ALBANY, N.Y. (NEWS10) — New York Attorney General Letita James and Department of Environment Conservation (DEC) Commissioner Basil Seggos filed a lawsuit against Norlite to force the company to stop polluting the air with contaminants from its Cohoes Facility.

Recent air quality monitoring conducted by the state found the Cohoes facility is emitting contaminants at levels that increase the risk to the health and well-being of the surrounding community. In the complaint filed on October 11, the Office of the Attorney General (OAG) and DEC alleges Norlite has failed to protect the health and safety of neighboring residents and mitigate air pollution-causing emissions. “Norlite has had well over a year to come into compliance with our regulations and thus far they have not,” NYSDEC Commissioner Basil Seggos says to reporters during a virtual press conference.

In a statement to NEWS10’s Conall Smith, Norlite LLC says: “Our top priority is the community where we have existed for over 65 years as well as the approximately 70 union employees who have worked day and night at the facility for decades, and that’s why we have spent hundreds of thousands of dollars on dust mitigation measures in the last 18 months. We have been working closely with our regulators on these issues. Some of the health-based standards mentioned in the complaint are not in our permits, but we look forward to continue working with state regulators on further action items. There are no studies that have demonstrated that there have been any adverse health effects linked to Norlite’s operations either among the employees or the community.”

Norlite’s Title V permit, which governs the facility’s operations in terms of air emissions and pollution, was up in 2020 and was still under review until recently. “We have suspended our review of that permit to allow these proceedings to move forward,” says the Commissioner Seggos. “The outcome of this enforcement action will very much dictate what steps we take next in terms of their Title V permit.” 

While the New York State Department of Environmental Conservation says it will do everything in its power to hold polluters like Norlite accountable, former regional EPA administrator Judith Enck says not enough is being done to protect residents of Saratoga Sites and the surrounding community of Cohoes from Norlite’s pollution.” 

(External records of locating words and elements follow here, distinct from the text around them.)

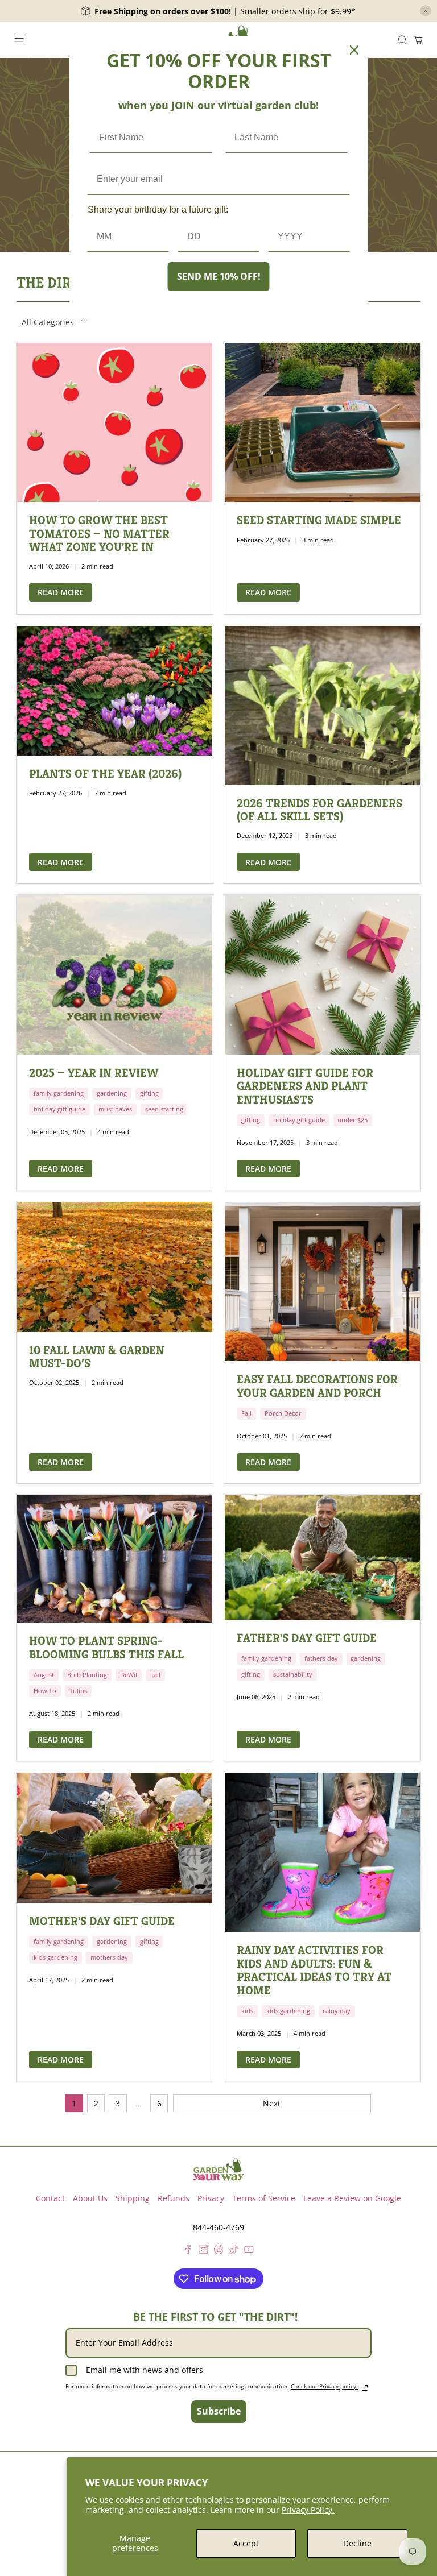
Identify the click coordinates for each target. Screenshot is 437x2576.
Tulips (78, 1691)
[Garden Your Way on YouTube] (249, 2251)
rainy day (337, 2011)
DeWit (129, 1675)
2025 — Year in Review (93, 1072)
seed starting (164, 1109)
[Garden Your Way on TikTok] (233, 2251)
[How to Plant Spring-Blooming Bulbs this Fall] (114, 1559)
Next (272, 2103)
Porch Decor (283, 1413)
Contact (50, 2198)
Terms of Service (263, 2198)
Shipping (133, 2198)
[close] (425, 10)
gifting (149, 1093)
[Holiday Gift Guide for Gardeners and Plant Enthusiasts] (322, 975)
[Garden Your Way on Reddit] (219, 2251)
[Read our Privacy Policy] (365, 2388)
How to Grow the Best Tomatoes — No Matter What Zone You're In (99, 533)
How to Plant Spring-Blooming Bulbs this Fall (106, 1647)
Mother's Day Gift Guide (102, 1921)
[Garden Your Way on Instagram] (203, 2251)
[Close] (354, 50)
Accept (246, 2543)
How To (45, 1691)
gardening (112, 1093)
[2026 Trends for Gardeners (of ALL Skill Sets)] (322, 705)
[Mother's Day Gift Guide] (114, 1837)
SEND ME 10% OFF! (219, 276)
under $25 (352, 1120)
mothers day (109, 1957)
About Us (90, 2198)
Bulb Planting (87, 1675)
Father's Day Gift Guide (307, 1638)
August (44, 1675)
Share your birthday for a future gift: (158, 209)
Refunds (173, 2198)
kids (247, 2011)
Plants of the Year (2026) (105, 773)
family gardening (59, 1093)
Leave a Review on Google (352, 2198)
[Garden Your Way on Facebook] (188, 2251)
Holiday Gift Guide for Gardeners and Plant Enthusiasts (305, 1086)
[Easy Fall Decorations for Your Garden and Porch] (322, 1281)
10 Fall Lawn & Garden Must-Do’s (96, 1357)
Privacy (210, 2198)
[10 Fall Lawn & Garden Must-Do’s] (114, 1266)
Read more (61, 592)
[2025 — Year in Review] (114, 975)
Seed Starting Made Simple (319, 520)
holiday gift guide (59, 1109)
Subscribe (219, 2411)
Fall (246, 1413)
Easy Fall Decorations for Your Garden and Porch (317, 1386)
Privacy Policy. (308, 2509)
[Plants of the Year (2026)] (114, 691)
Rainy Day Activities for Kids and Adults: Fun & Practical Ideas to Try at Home (314, 1970)
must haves (115, 1109)
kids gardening (55, 1957)
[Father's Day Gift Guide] (322, 1557)
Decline (357, 2543)
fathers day (321, 1658)
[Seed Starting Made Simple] (322, 422)
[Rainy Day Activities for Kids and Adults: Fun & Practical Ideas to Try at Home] (322, 1852)
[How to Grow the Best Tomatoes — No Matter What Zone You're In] (114, 422)
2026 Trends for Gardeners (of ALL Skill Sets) (319, 810)
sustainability (292, 1674)
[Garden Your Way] (218, 2169)
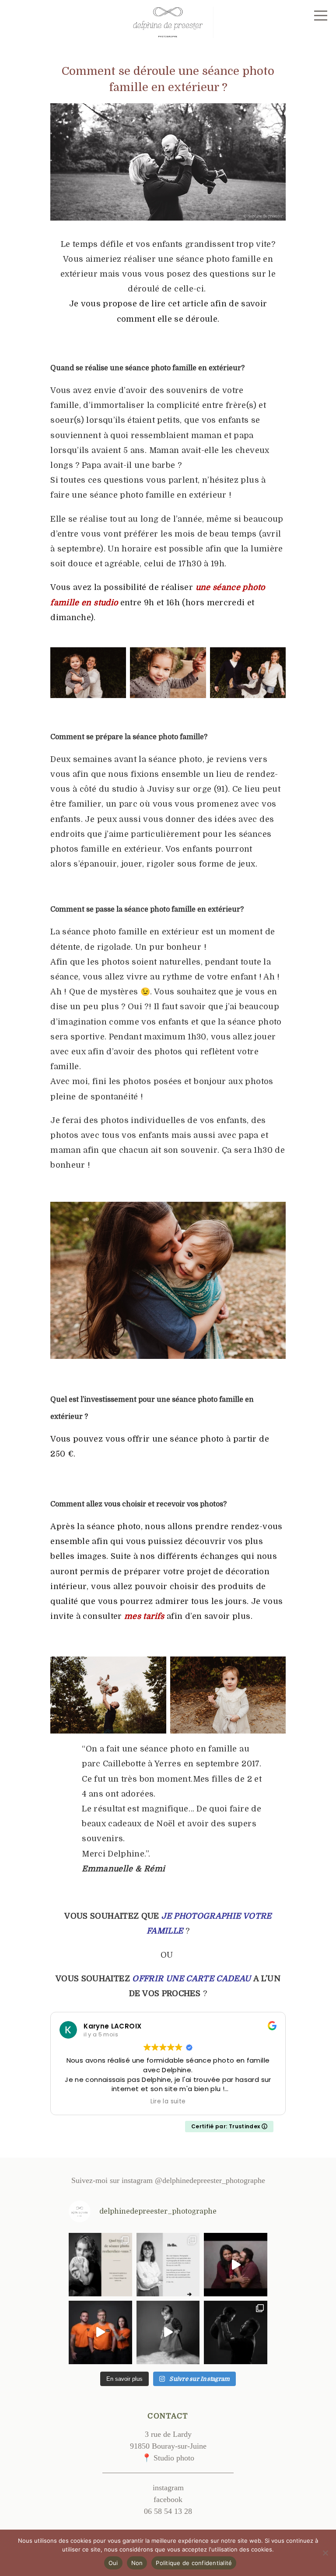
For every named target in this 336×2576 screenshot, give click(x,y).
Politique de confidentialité (194, 2562)
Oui (113, 2562)
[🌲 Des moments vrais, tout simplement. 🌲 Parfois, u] (168, 2332)
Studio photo (174, 2457)
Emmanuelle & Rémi (123, 1868)
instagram (168, 2487)
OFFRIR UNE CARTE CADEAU (190, 1978)
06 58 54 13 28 (168, 2511)
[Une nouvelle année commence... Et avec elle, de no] (235, 2264)
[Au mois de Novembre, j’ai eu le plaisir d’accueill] (100, 2332)
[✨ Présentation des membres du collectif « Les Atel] (168, 2264)
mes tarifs (144, 1616)
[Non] (325, 2552)
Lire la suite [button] (168, 2102)
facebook (168, 2499)
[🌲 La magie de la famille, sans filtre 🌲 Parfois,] (235, 2332)
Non (137, 2562)
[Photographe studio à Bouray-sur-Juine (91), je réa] (100, 2264)
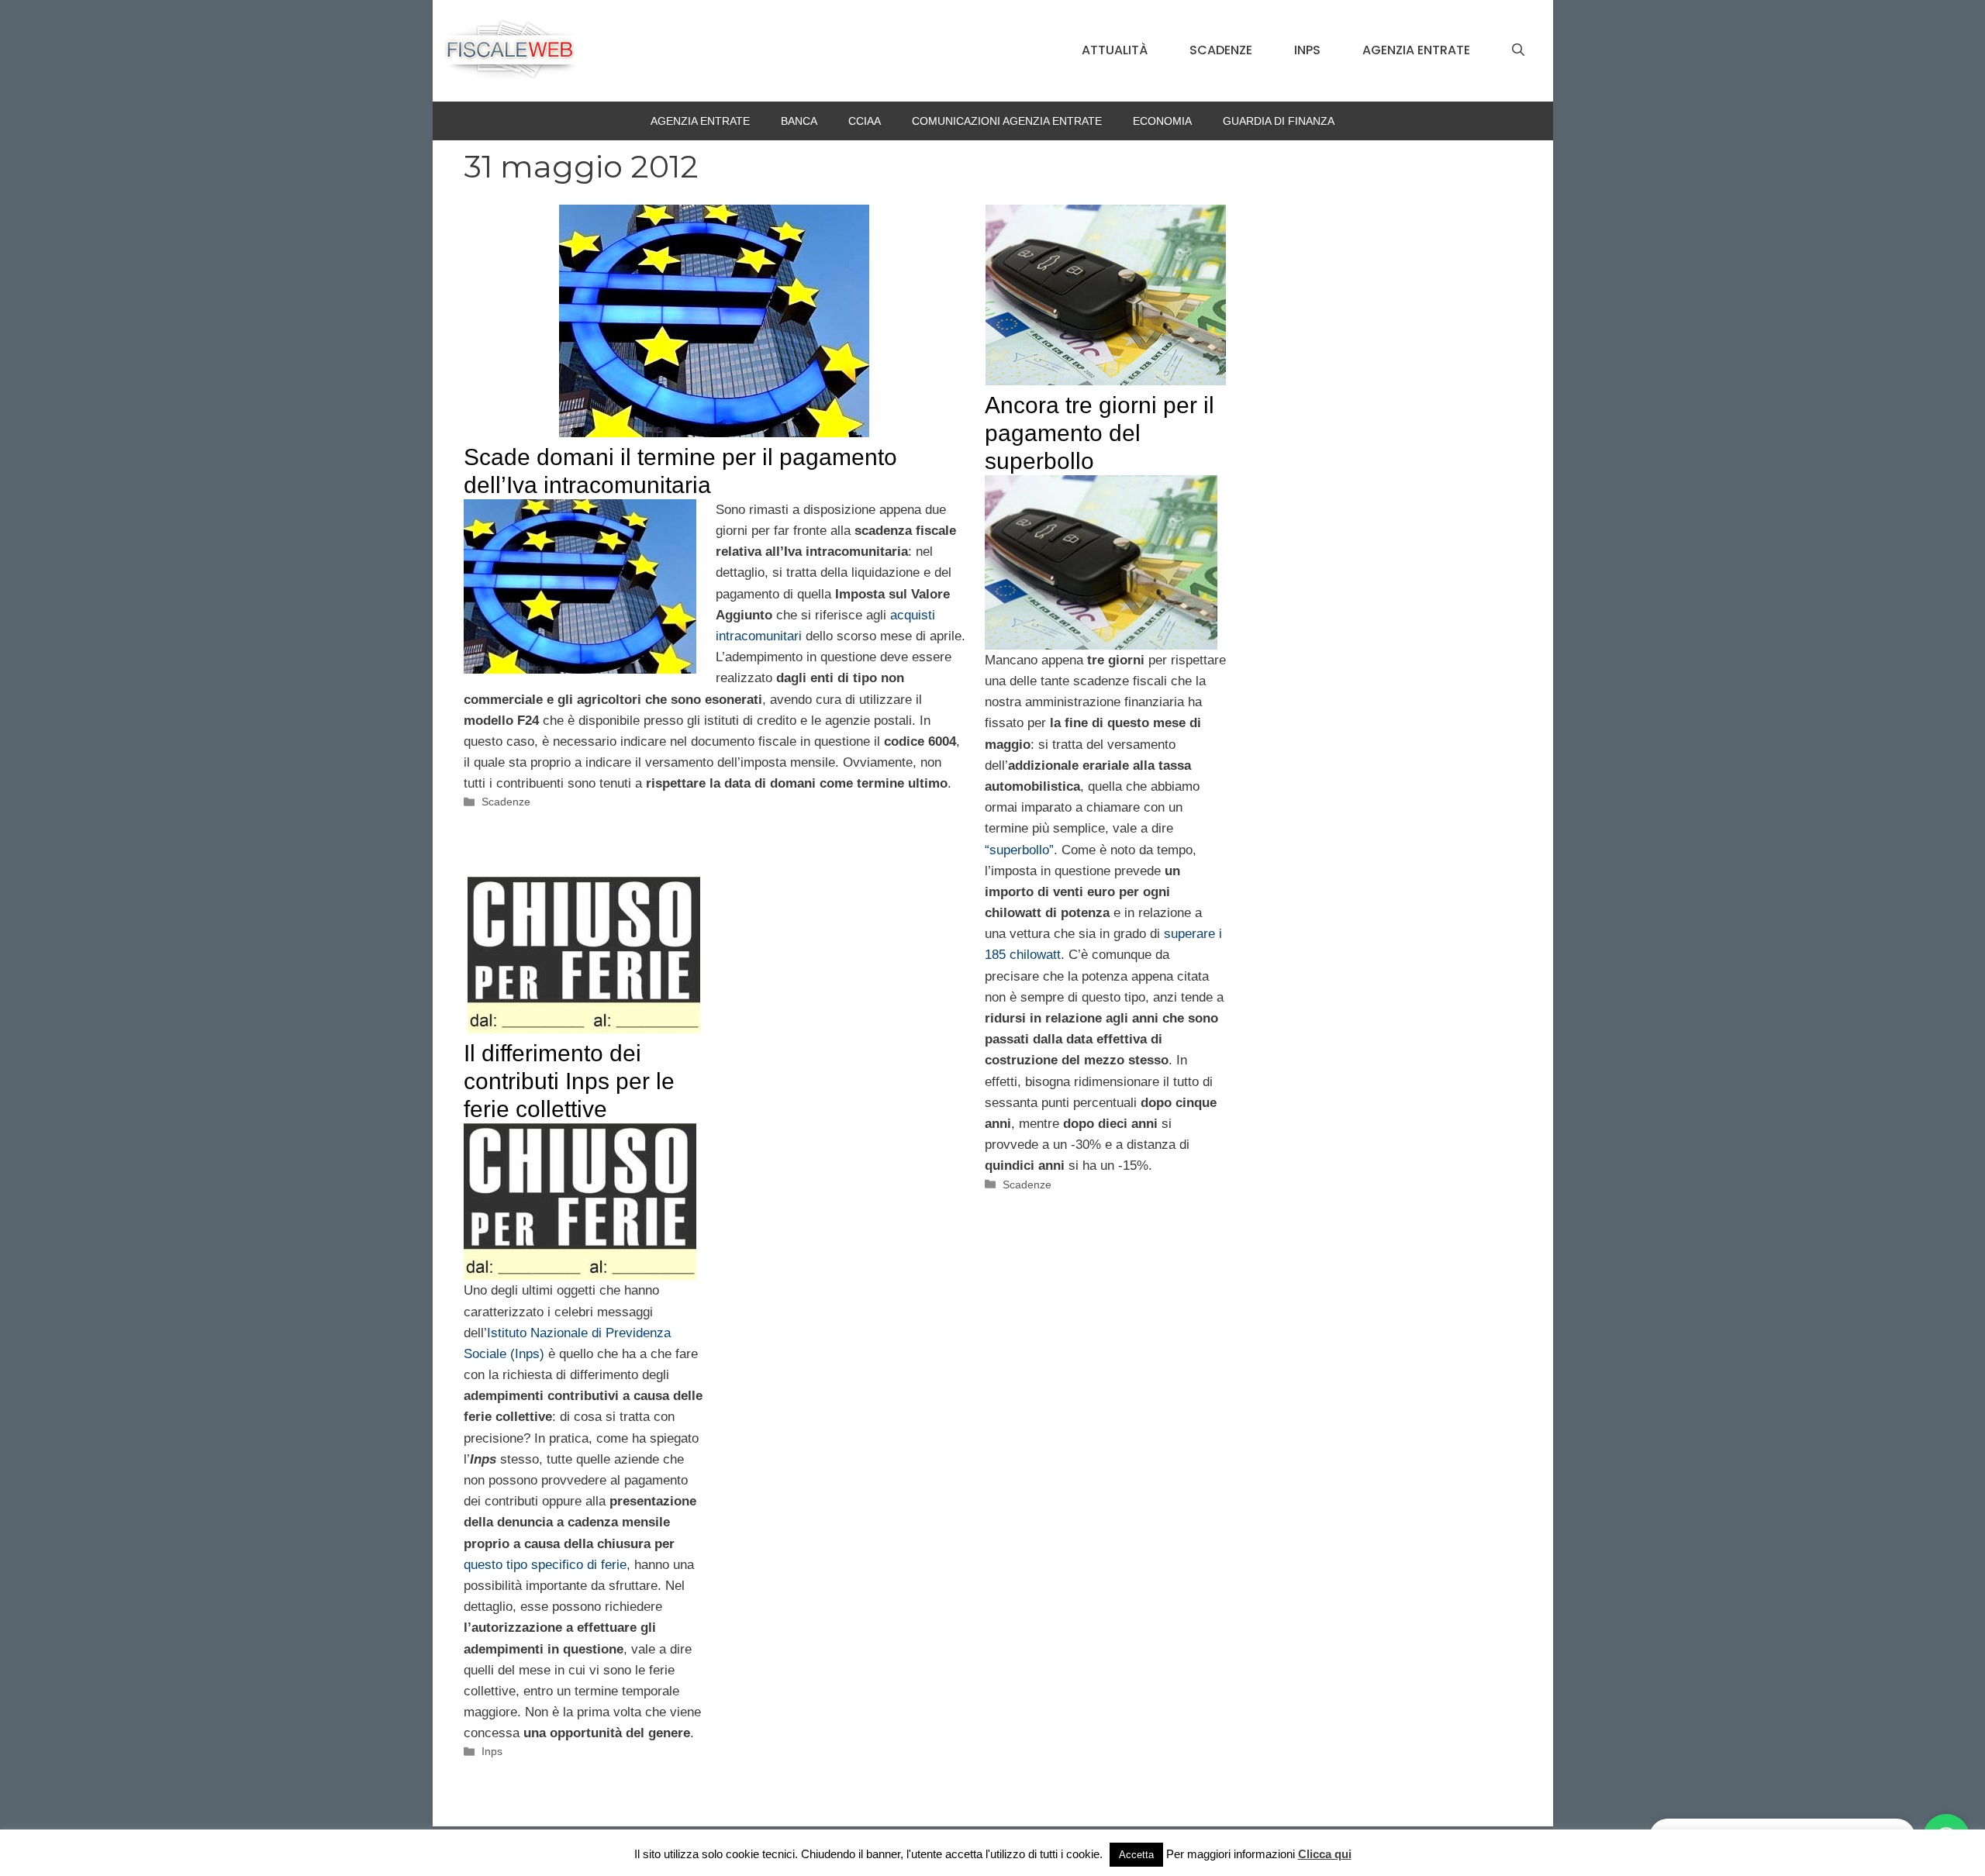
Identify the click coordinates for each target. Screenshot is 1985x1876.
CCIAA (864, 121)
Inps (1307, 50)
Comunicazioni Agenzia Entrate (1007, 121)
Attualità (1115, 50)
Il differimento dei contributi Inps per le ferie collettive (569, 1081)
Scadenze (1220, 50)
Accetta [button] (1136, 1854)
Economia (1162, 121)
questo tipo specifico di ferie (545, 1564)
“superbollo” (1019, 850)
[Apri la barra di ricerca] (1518, 50)
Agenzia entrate (1416, 50)
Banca (799, 121)
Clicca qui (1325, 1853)
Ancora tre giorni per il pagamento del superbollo (1099, 433)
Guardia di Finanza (1278, 121)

“I hope this is not one of many other legal actions that allow the company to contaminate the community. 56 tons of sharp, silica dust a year is unconscionable,” Enck says, “and if this was in a more affluent community, I think the Hochul administration would have taken steps to shut this facility down years ago.”

Attorney General James comments, “Pollution from the Norlite plant has put the health and welfare of those living in its shadow in danger,” “Despite this unrelenting harm, Norlite has consistently refused to take the appropriate measures necessary to control emissions and protect neighboring families. With today’s filing, Commissioner Seggos and I are taking action to protect the surrounding community by demanding an end to this flagrant noncompliance. Everyone should be able to open their windows and spend time outside without fear — we are committed to ending Norlite’s dangerous pollution and restoring safe, clean air to the neighborhoods that have suffered.”

Norlite is an aggregate manufacturing and hazardous waste incineration facility located at 628 South Saratoga Street in Cohoes, about 100 feet away from Saratoga Sites Apartments. Norlite generates about 56 tons of dust per year, which migrates into the surrounding community and pollutes the air. The dust has been found to contain particles and crystalline silica that can increase the risk for lung, heart, and nervous system diseases in sensitive individuals. DEC conducted a monitoring program at the facility in 2021and 2022 and found Norlite exceeded levels that protect against harmful health impacts.

As a result of the potentially harmful dust, Saratoga Sites Apartment residents have limited time outside, keep windows and doors closed and get air conditioners. The lawsuit includes numerous environmental violations issued by DEC for operations up to September 12, 2022. DEC’s enforcement actions include multiple consent orders and penalties against Norlite dating back to 1990, and New York state will continue to closely monitor the facility, collect additional data, and hold the facility accountable for any and all violations that occur during this legal process.